# [Instructions to follow]
Find "Select the XXXL size label" in the entries below; copy that line through the last, exactly, with no pictures.

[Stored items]
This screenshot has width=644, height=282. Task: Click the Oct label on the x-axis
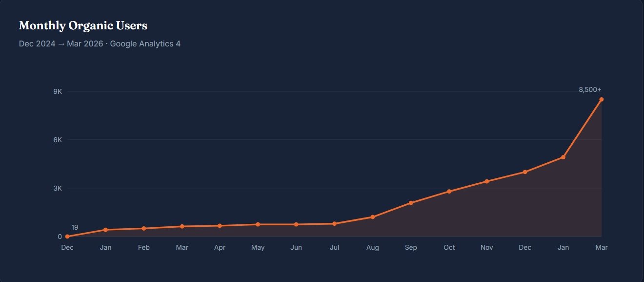[449, 248]
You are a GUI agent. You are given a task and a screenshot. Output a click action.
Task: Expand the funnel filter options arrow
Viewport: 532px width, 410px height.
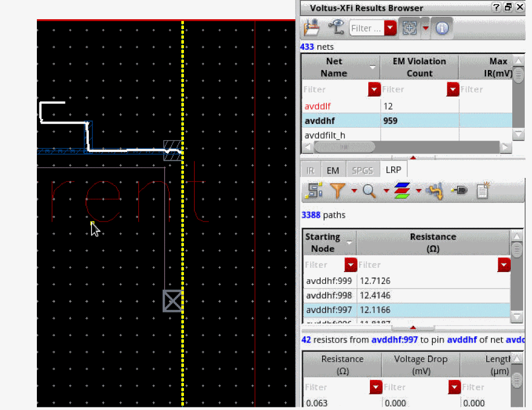(x=354, y=191)

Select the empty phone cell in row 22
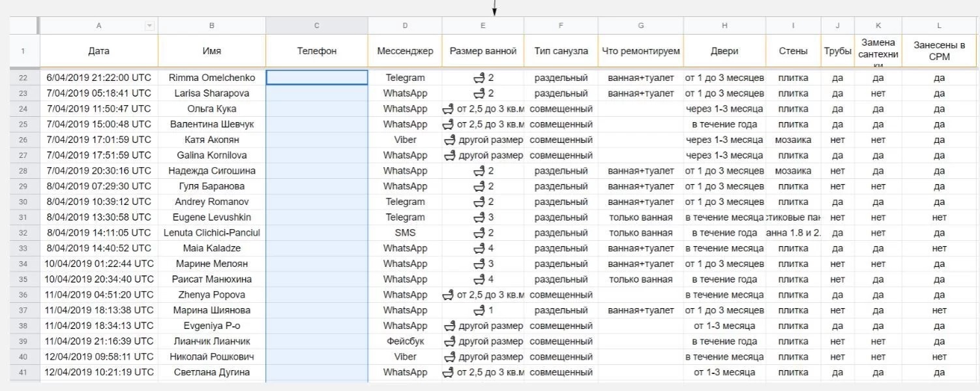(x=317, y=78)
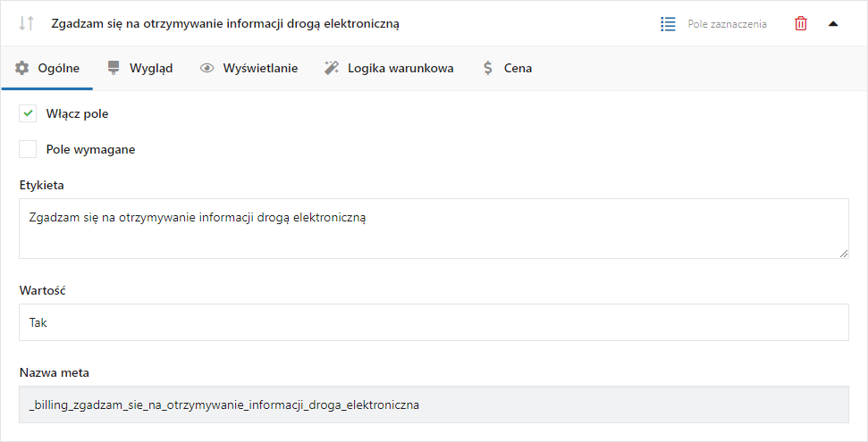The image size is (868, 442).
Task: Click the paintbrush icon for Wygląd
Action: (x=114, y=68)
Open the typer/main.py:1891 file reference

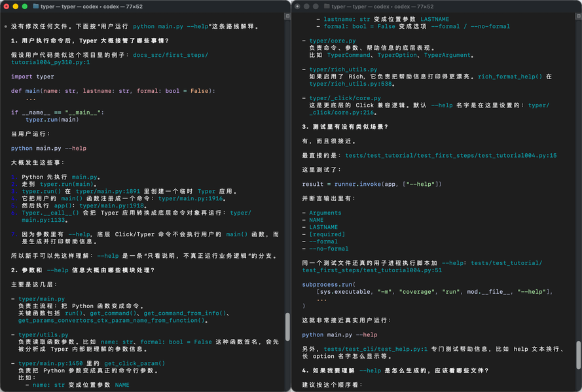coord(108,191)
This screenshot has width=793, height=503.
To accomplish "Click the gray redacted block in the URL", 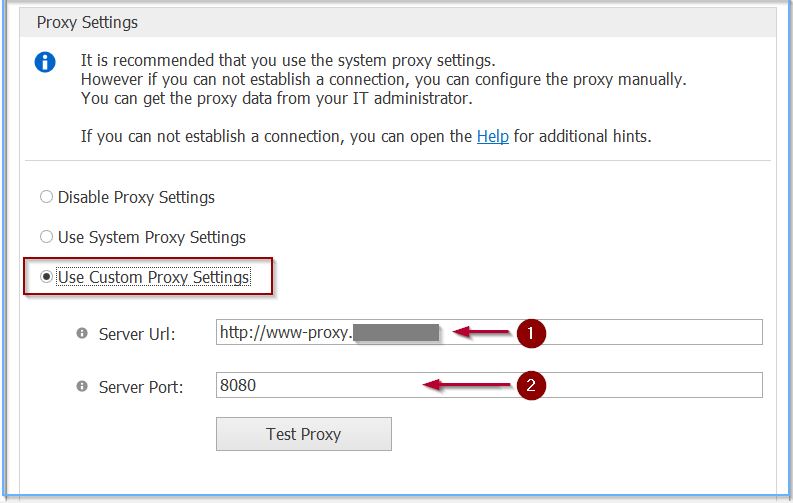I will (396, 333).
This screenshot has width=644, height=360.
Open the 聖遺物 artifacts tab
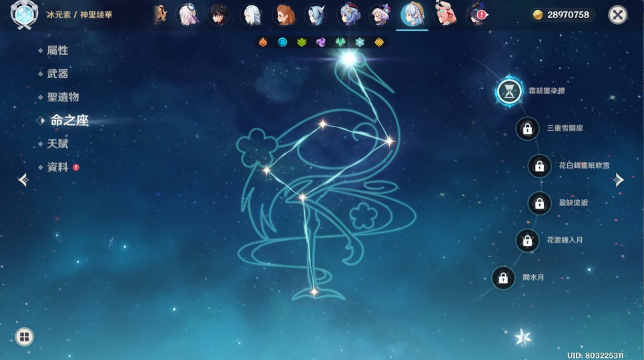(x=63, y=97)
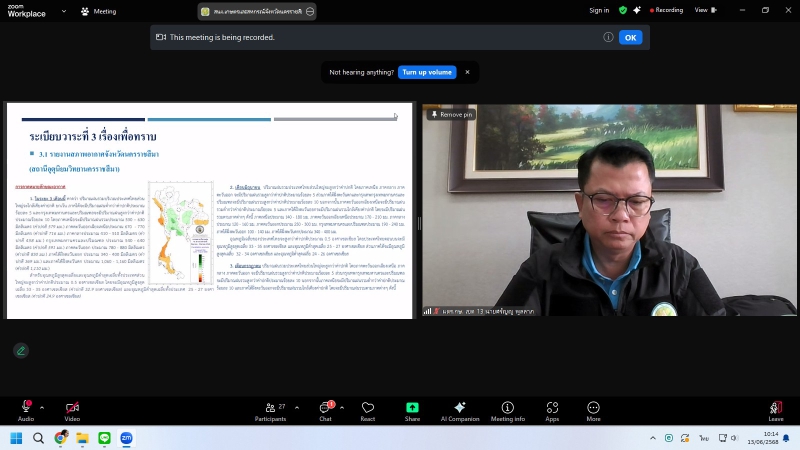Unmute microphone with the Audio button
Viewport: 800px width, 450px height.
pos(25,409)
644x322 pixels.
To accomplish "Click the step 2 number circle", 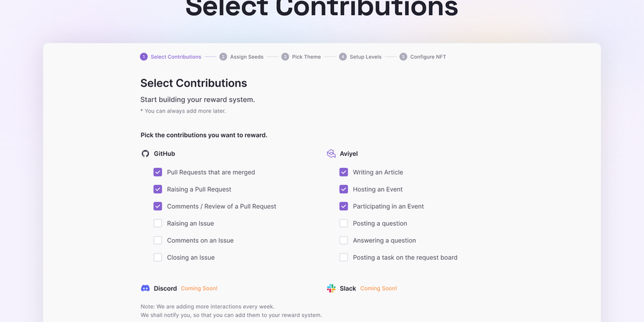I will pyautogui.click(x=223, y=57).
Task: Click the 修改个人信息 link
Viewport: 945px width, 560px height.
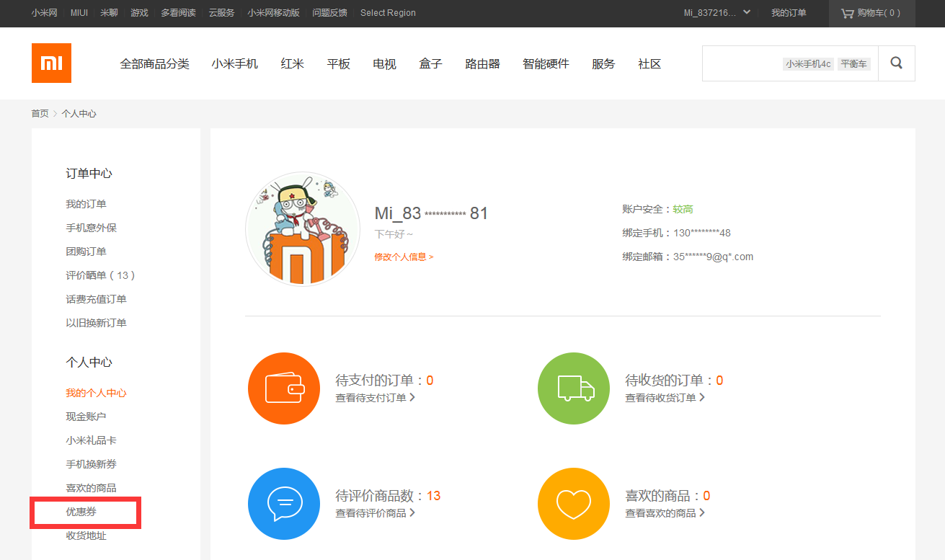Action: tap(404, 257)
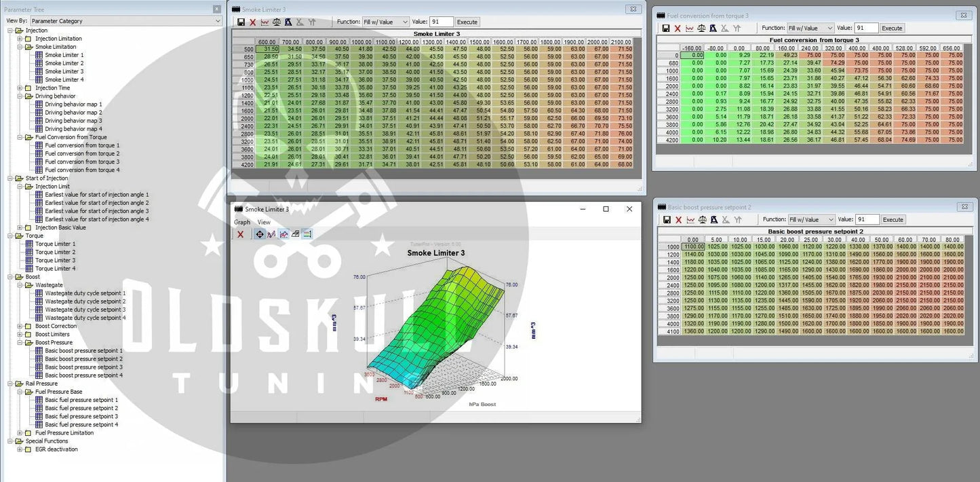Viewport: 980px width, 482px height.
Task: Click the four-arrow move icon in graph window
Action: [x=259, y=234]
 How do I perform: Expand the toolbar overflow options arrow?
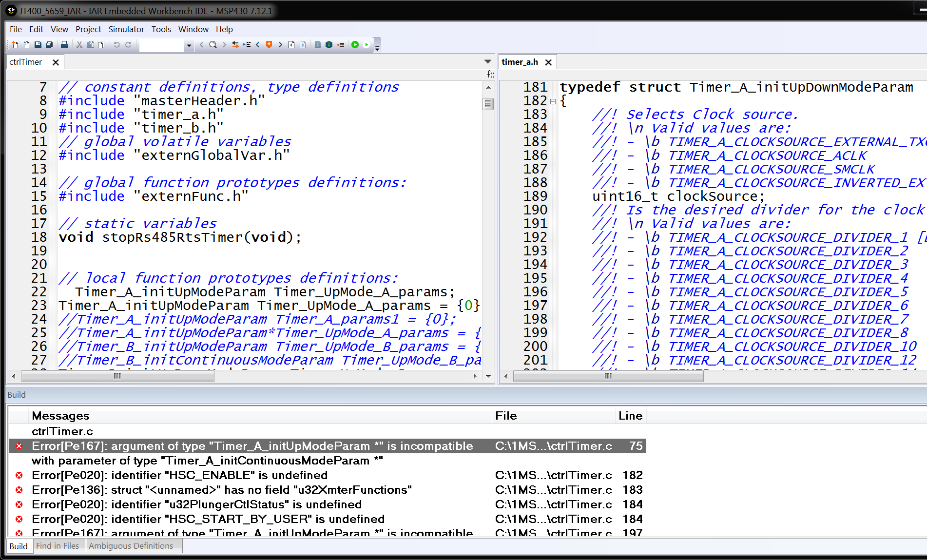point(377,48)
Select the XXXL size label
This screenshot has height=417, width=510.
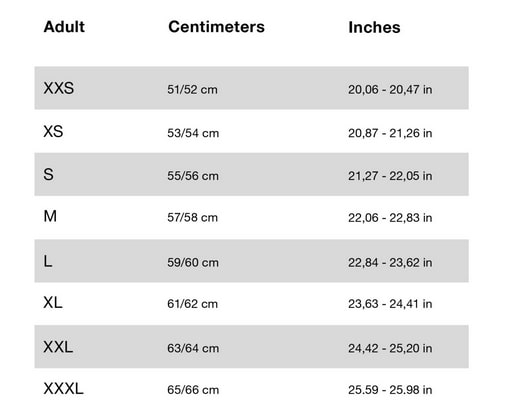[63, 389]
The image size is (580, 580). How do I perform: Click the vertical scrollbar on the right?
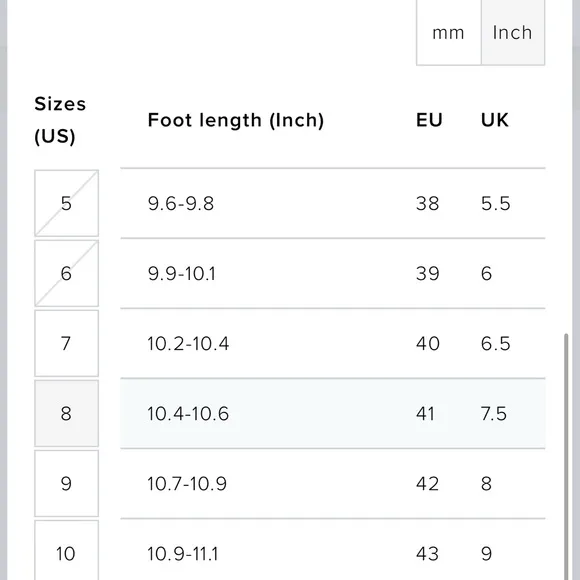[566, 457]
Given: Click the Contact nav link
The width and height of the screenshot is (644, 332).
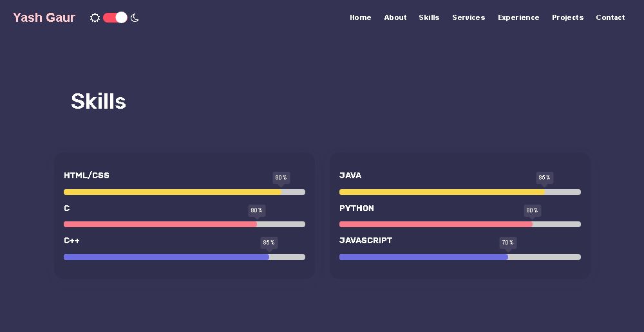Looking at the screenshot, I should pos(610,17).
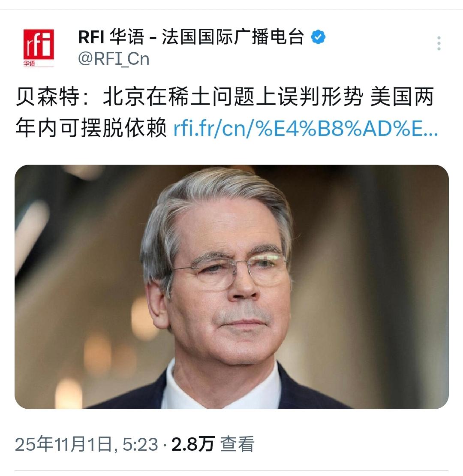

# [Solution]
Select the XXXL size label
This screenshot has height=417, width=510.
[63, 389]
The image size is (580, 580). How do I perform: Click the vertical scrollbar on the right?
[566, 457]
Given: Click the Contact nav link
The width and height of the screenshot is (644, 332).
Looking at the screenshot, I should pos(610,17).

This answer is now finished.